November 14, 2018 — Blog Posts

Maximizing the Upside and Planning for the Downside of the Deductible Reset

By Laurie Morgan

Laurie Morgan is senior consultant and partner at Capko & Morgan. Her practice management consulting work focuses on operational excellence, revenue capture and the effective use of technology. Her recent title, “The People-Profit Connection: Smarter Staffing for Practice Profitability,” focuses on how the right staff using the right technology can elevate practice productivity, profitability and patient service. 

In healthcare, the last quarter of the year and the first quarter of the following year can feel like a financial and scheduling see-saw.

Portrait photo of Laurie Morgan, senior consultant and partner at Capko & Morgan.

Laurie Morgan, senior consultant and partner at Capko & Morgan

In Q4, patients who have met their deductibles may rush to book procedures they’ve postponed, making the holiday season even more hectic, but also plumping up practice revenue. Come January, the trend completely reverses. As deductibles reset, patients may once again delay non-urgent care. Q1 can mean slower days, excess capacity and a cash crunch for many practices.

These trends aren’t new, but their effects used to be less dramatic. Deductibles were once fairly small, and fewer plans included them. Today’s deductibles, though, are likely to be over $1,000 – and patients are more likely to have one than not[1]. As a result, the deductible reset now plays a defining role in both patient decision-making and practice finances.

The deductible reset can also be confusing for patients. Those who’ve never had a deductible before may not understand how important timing can be. Misunderstandings about deductibles can even blow back on your practice – for example, if a patient realizes too late that delaying care has cost him or her money, rather than saving it.

Still, like most challenges, the deductible reset also offers opportunities. It’s a once-a-year chance to help patients save money on their care and generate revenue for your practice. And you’ll find it a lot less taxing if you’re ready for it!

Here are a few ways your practice can make the most of this busy time of year and prepare for the slowdown of Q1.

Help patients understand and make the most of their insurance.

Some of your patients may not realize that they’ll benefit financially by scheduling higher-cost care now—and they’ll be grateful to find that out from you.

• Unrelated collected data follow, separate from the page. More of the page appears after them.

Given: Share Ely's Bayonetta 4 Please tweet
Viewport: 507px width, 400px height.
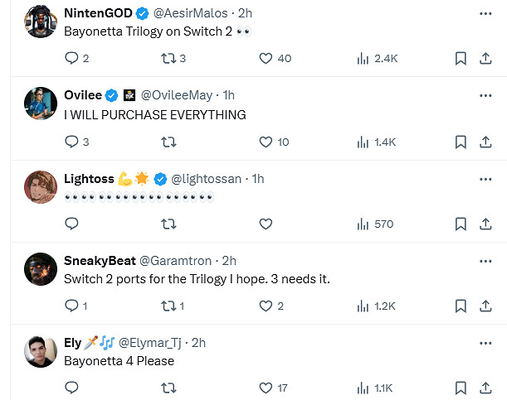Looking at the screenshot, I should [x=485, y=387].

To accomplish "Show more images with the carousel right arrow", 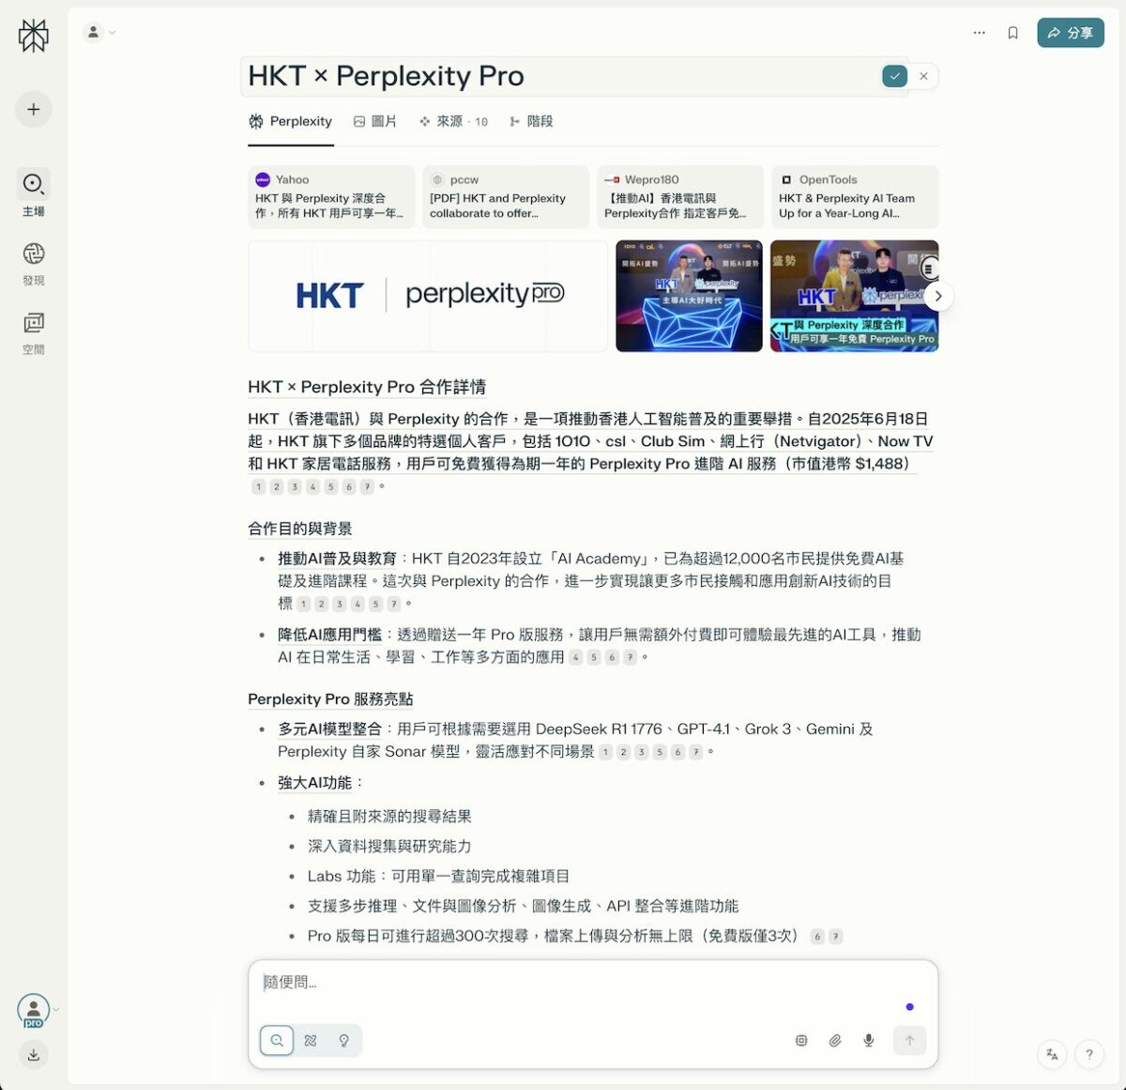I will point(937,296).
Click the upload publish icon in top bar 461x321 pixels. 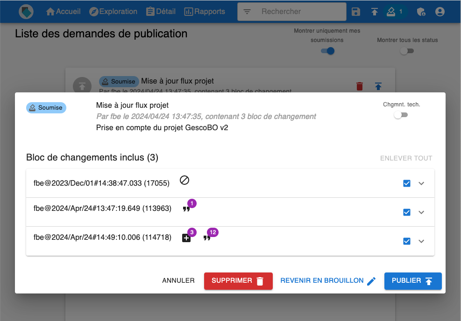pyautogui.click(x=375, y=12)
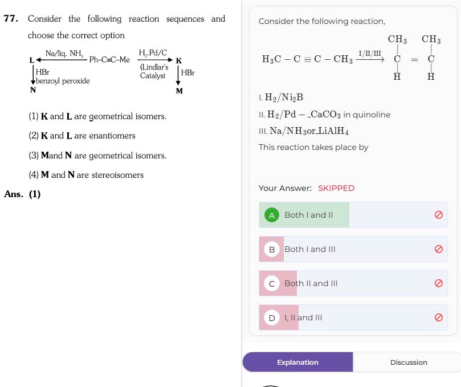This screenshot has height=387, width=461.
Task: Click the SKIPPED answer status text
Action: 336,188
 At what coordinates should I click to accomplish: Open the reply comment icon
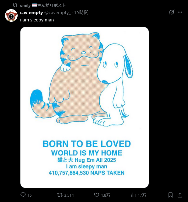click(23, 195)
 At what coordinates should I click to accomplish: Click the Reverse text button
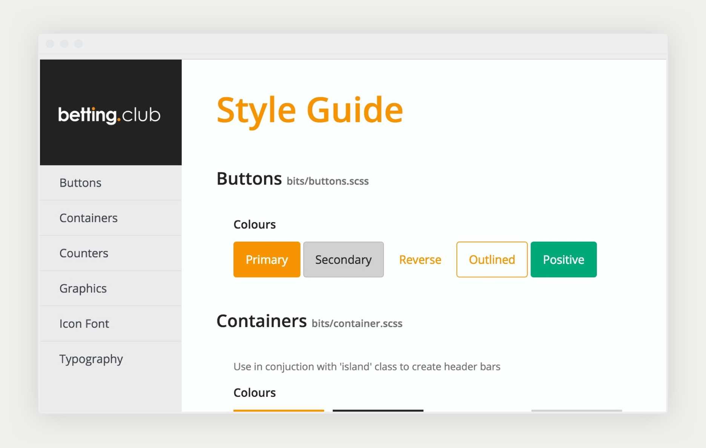click(x=420, y=259)
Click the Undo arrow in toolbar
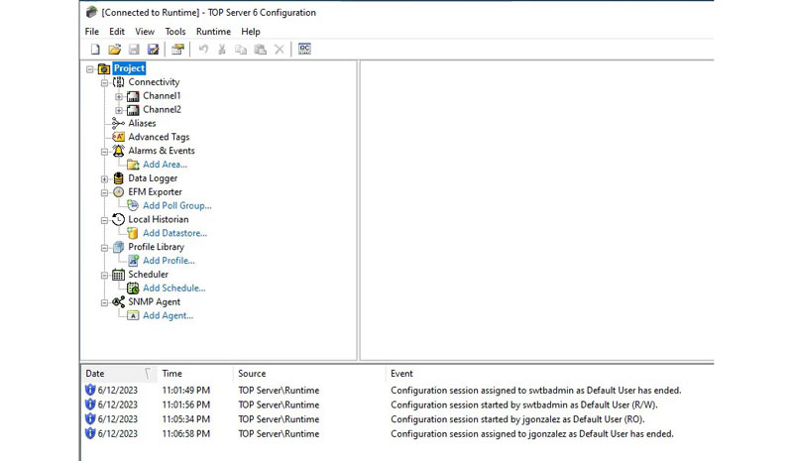Screen dimensions: 793x461 [203, 50]
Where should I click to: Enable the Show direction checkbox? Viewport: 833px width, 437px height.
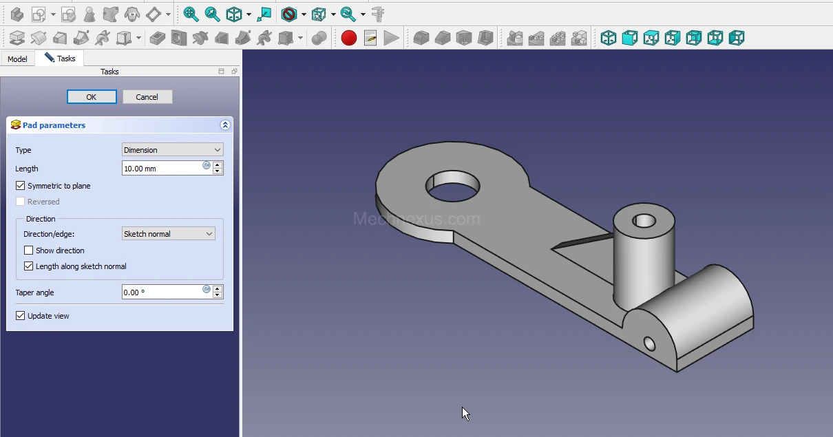(29, 251)
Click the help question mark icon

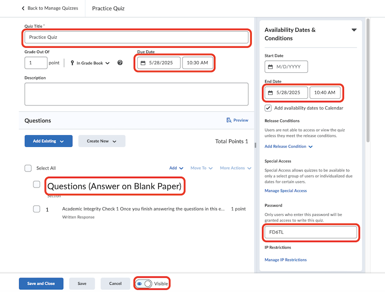tap(120, 63)
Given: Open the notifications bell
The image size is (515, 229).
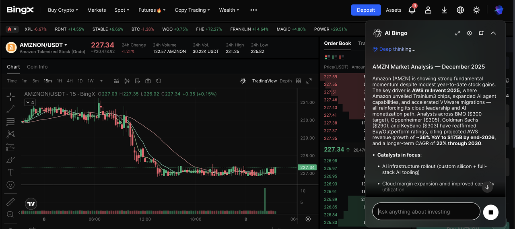Looking at the screenshot, I should (x=412, y=10).
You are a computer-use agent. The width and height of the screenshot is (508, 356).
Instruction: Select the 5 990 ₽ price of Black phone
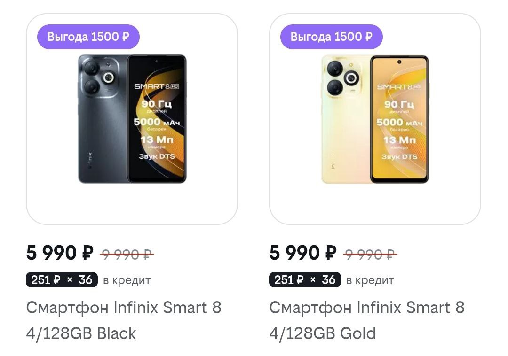(x=60, y=253)
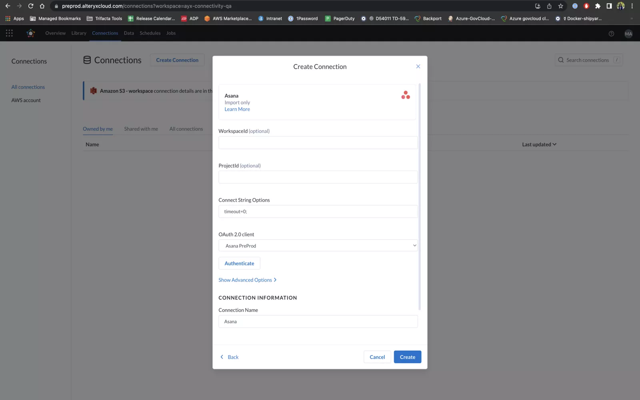Open the MA user avatar menu
640x400 pixels.
(628, 34)
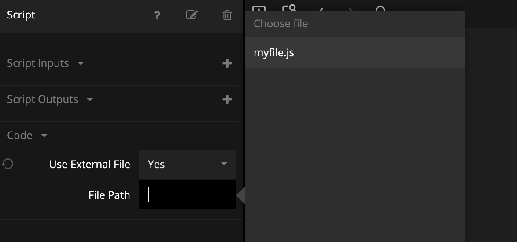Screen dimensions: 517x242
Task: Collapse the Code section
Action: click(44, 136)
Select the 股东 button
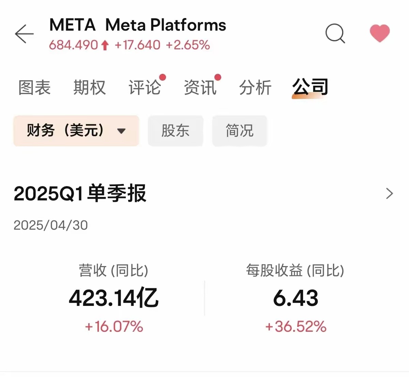The height and width of the screenshot is (377, 409). coord(176,131)
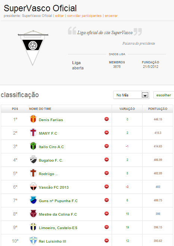This screenshot has height=246, width=174.
Task: Sort by PONTUAÇÃO column header
Action: pos(158,109)
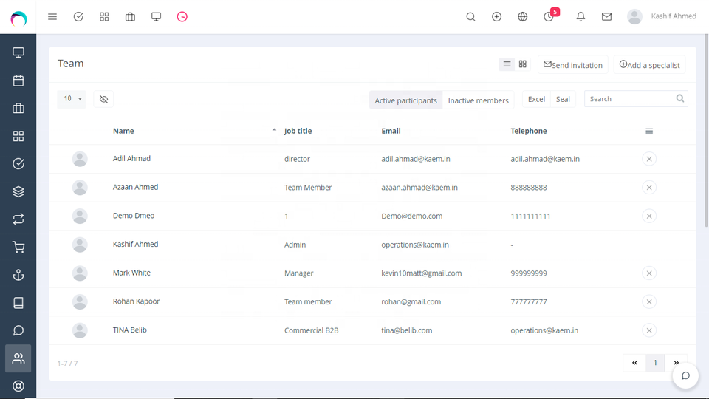This screenshot has width=709, height=399.
Task: Click the globe language icon
Action: (523, 16)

Your newsletter, website and social media accounts are all opportunities to explain the deductible reset – and to remind patients that year-end procedure openings will fill up fast. Of course, contacting patients personally is an even better way to show how much your practice cares. Searching by diagnosis and CPT codes, or using recall notes entered throughout the year, can help you determine which patients have delayed care.

In Q4, focus on higher-cost services that patients are more likely to postpone.

Patients are more likely to put off services that are both expensive and seem optional, such as allergy shots or septoplasty. But when patients opt not to take advantage of a fulfilled (or nearly fulfilled) annual deductible, they may be kicking off another year of tolerating a frustrating or painful health problem.

Be sure to explain these implications when contacting patients about scheduling year-end care. Remind people of the aggravating symptoms they could be leaving behind for good – or   putting up with for another year or more.

Additionally, of course, a patient’s decision to keep putting off needed care has significant financial implications for your practice, too, since you may miss out on your best chance to generate that procedure revenue.

Offer payment options for patients who need them.

A patient who has, say, $500 remaining on his or her deductible might save money by pursuing care before December 31, but could still have trouble coming up with that $500. Make sure you’ve enabled payment plans, secure credit card on file, and other tools that make it easier for patients to pay.

Make sure your scheduling and appointment-reminder game is on point.

Your practice may have more demand for year-end services than it can satisfy. That makes no-shows more costly than at any other time of year, so take extra care to prevent them from happening. Make sure you’re able to send appointment reminders using the methods patients prefer, and that your staff always emphasizes to patients the importance of keeping appointments (or canceling them with plenty of notice).

If you aren’t yet using automated wait lists, now’s a great time to start, so staff can easily track patients who want to come in before the end of the year and fill any unexpected openings.

Promote services that carry low or no patient cost-sharing in Q1.

Many preventive services and follow-up visits have no out-of-pocket cost for insured patients. Identifying patients who are overdue for these services can be a reliable way to fill the schedule at the beginning of the year.

Prepare to capitalize on a lighter schedule.

Physicians and practice managers often have trouble finding time for strategic planning and detailed business analysis. Block some mornings or afternoons for these projects during weeks when patient demand will likely be lower. Q1 can be a great time for a technology check-up, too. Schedule meetings with your vendors to be sure you’re getting the most from your EMR, PM and other systems. Catch up on those webinars you’ve been meaning to watch. And if you’ve been thinking about implementing a new tech solution, it will be easier to test it when your office is less busy.

[1] An ongoing Kaiser Family Foundation study has found that while only about half of patients covered by employer plans had a deductible in 2006, by 2018, 85% did. What’s more, the average deductible is now almost $1,600.